Les gouvernements ont été plus nombreux que jamais à participer à ces négociations mondiales, notamment le président des Palaos et plusieurs ministres, signe de l’importance politique et de l’intérêt public croissants à arrêter le développement de l’exploitation minière en eaux profondes. Alors que The Metals Company menace de soumettre prochainement une demande d’exploitation minière commerciale au cœur de l’océan Pacifique, le président des Palaos, Surangel Whipps Jr., s’est adressé à l’Autorité Internationale des Fonds Marins accompagné de deux de ses enfants, concluant son discours par ces mots : «Ne quittons pas la Jamaïque après avoir accordé à l’industrie minière l’autorisation de coloniser le patrimoine commun de l’humanité et détruire notre plus grand allié dans notre lutte contre le changement climatique : notre océan.»

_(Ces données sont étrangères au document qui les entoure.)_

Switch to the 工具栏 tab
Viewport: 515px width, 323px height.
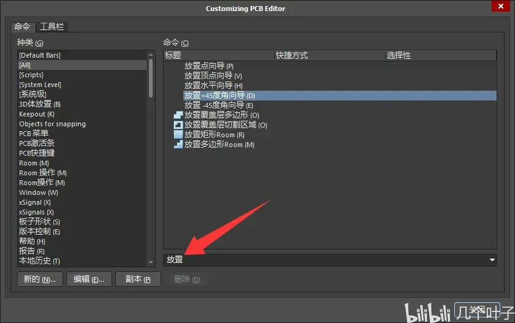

La vague croissante de soutien à la protection des fonds marins contre une nouvelle industrie minière s’est traduite pour la première fois par une discussion officielle sur une politique générale de protection de l’environnement marin. Cela pourrait ouvrir la voie à une pause ou à un moratoire officiel sur l’exploitation minière en eaux profondes. Il y a un an, un groupe de pays favorables à l’exploitation minière [1] avait réussi à bloquer cette discussion, mais une nouvelle proposition soutenue par encore plus de pays cette année a suscité un débat animé mercredi. Les États ont accepté de poursuivre les discussions dans le but de décider des prochaines étapes à l’issue de la réunion vendredi. De nouveaux États ont soutenu l’élaboration d’une politique générale, dont Madagascar, le Vietnam, le Maroc et la Belgique.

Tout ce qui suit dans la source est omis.